• [EXERCISE AIM]
Retype the records below exactly as they stand, but with no images.

• [SUPPLIED RECORDS]
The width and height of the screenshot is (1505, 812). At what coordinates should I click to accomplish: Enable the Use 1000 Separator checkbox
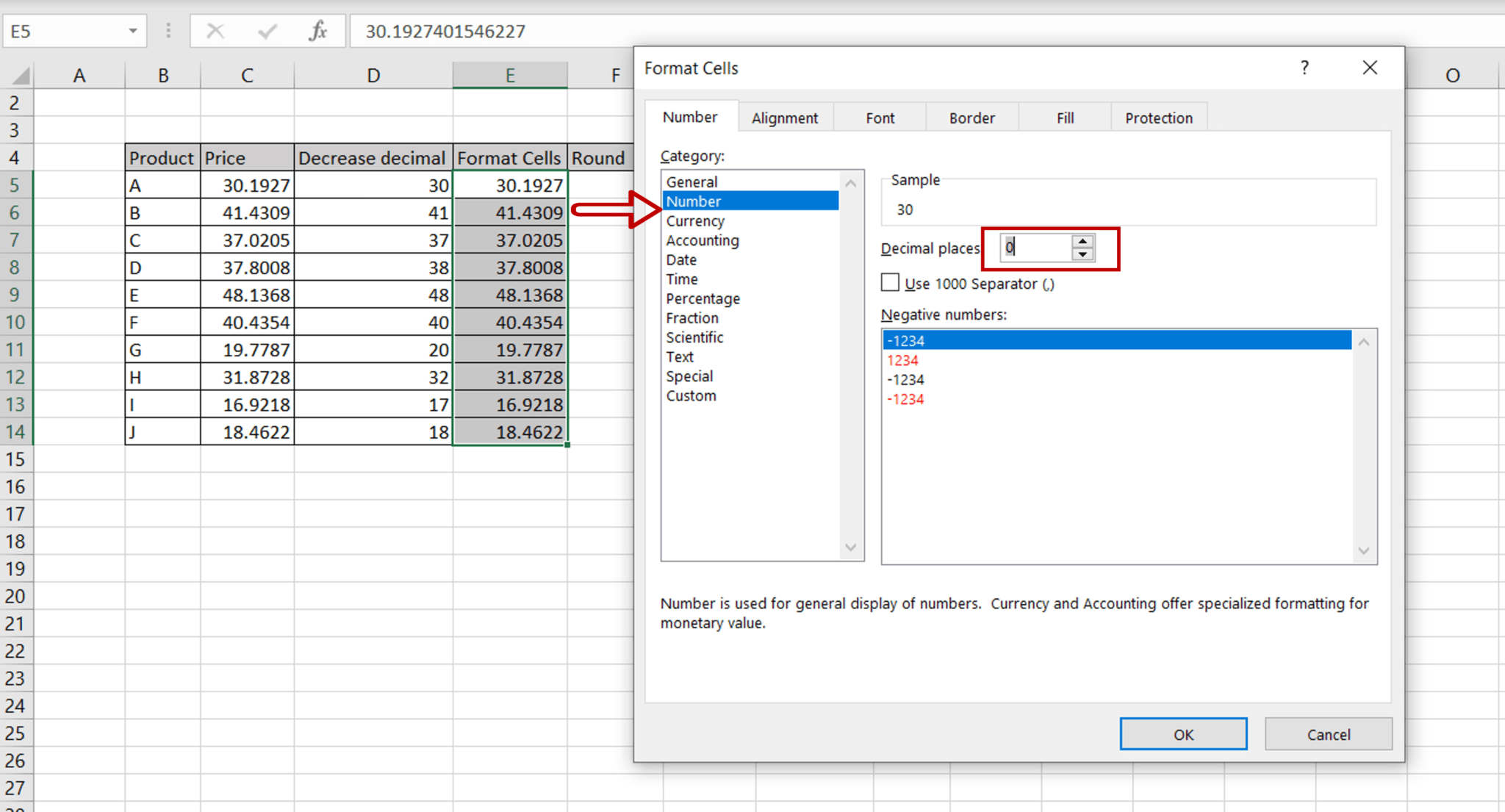coord(889,282)
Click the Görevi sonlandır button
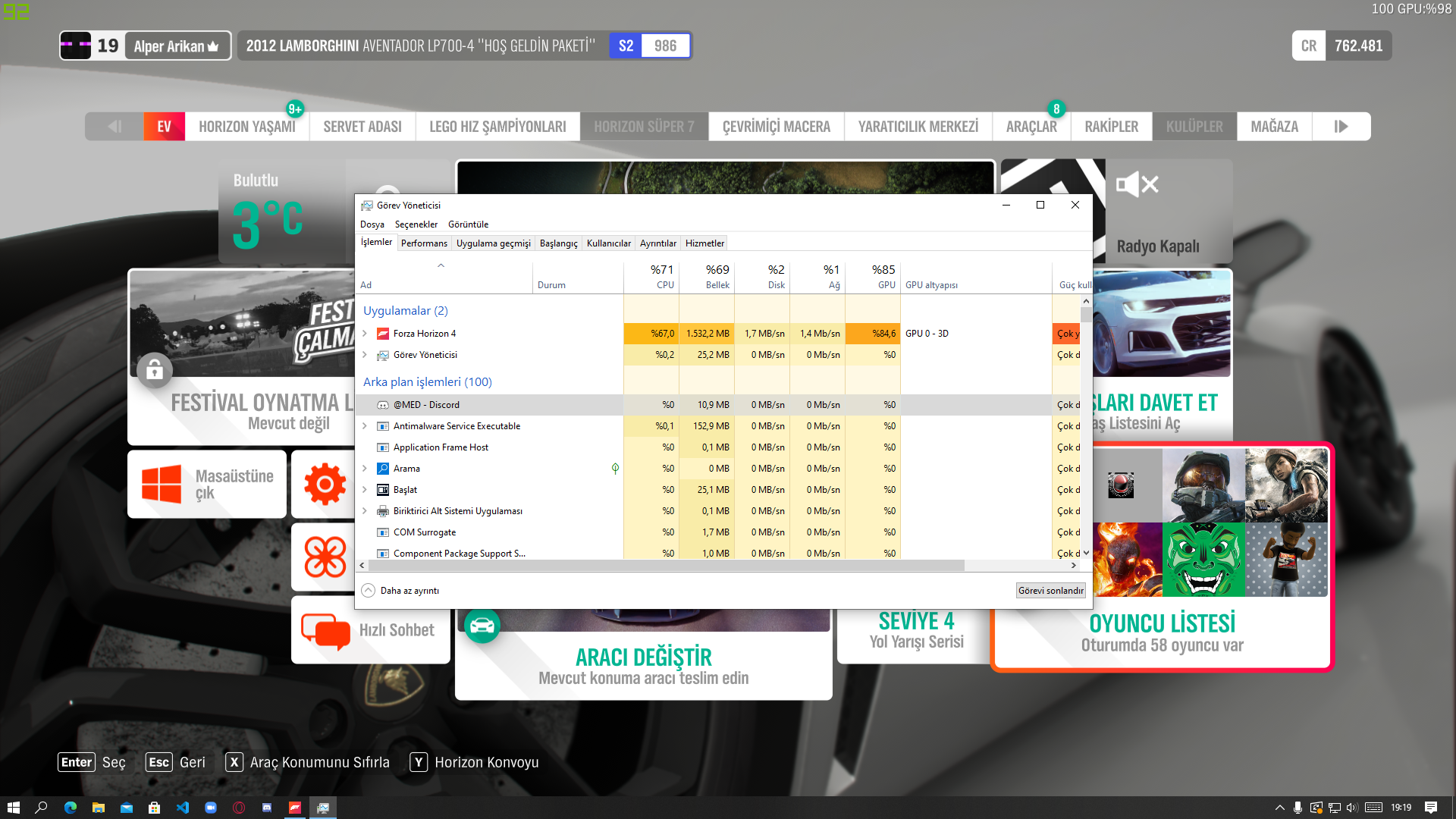The width and height of the screenshot is (1456, 819). [1050, 591]
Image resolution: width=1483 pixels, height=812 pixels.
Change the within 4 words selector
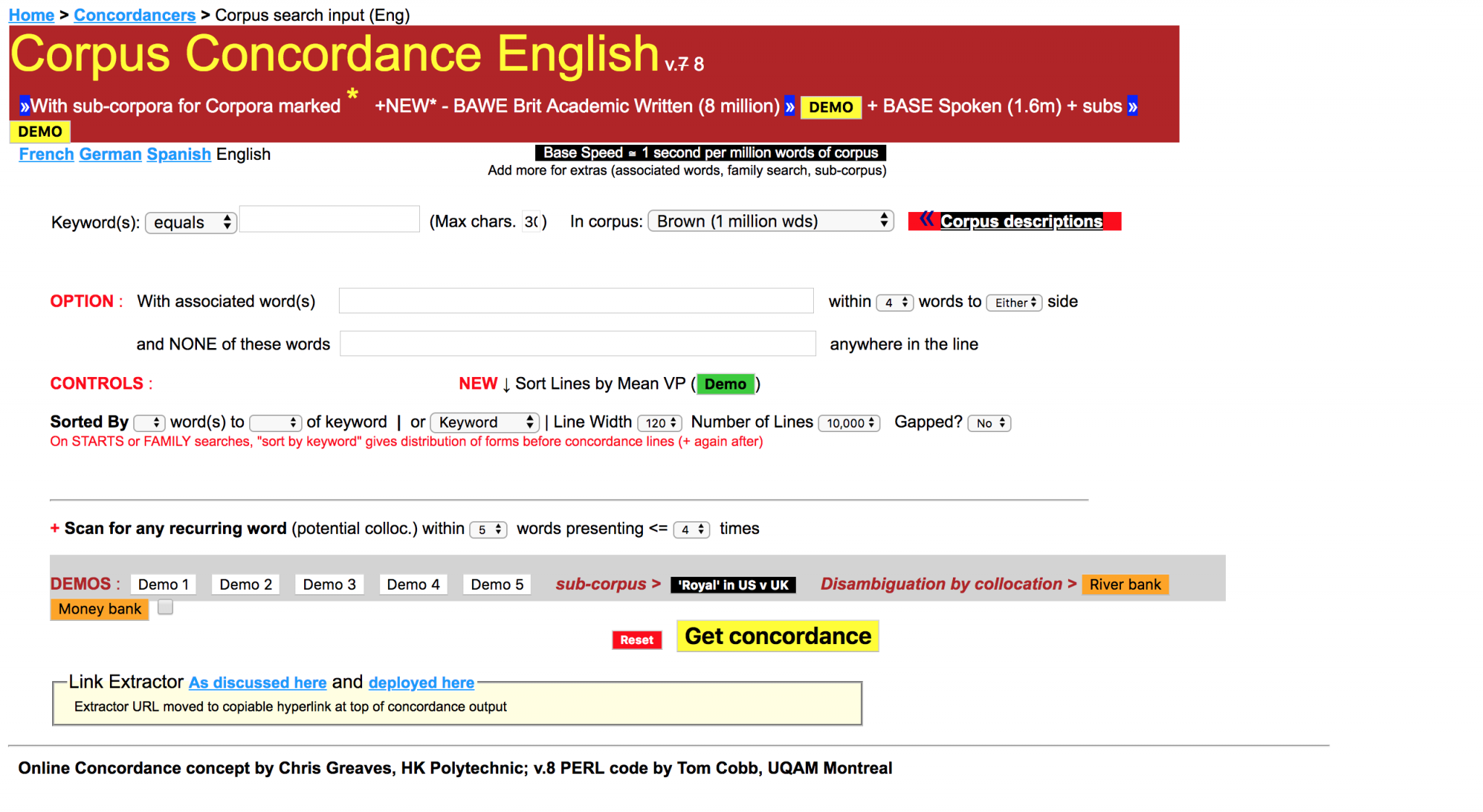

• [RESPONSE]
The width and height of the screenshot is (1505, 812). At what coordinates should I click to accomplish: Enable the Use 1000 Separator checkbox
coord(889,282)
Click the Görevi sonlandır button
The width and height of the screenshot is (1456, 819). [1050, 591]
Image resolution: width=1483 pixels, height=812 pixels.
Change the within 4 words selector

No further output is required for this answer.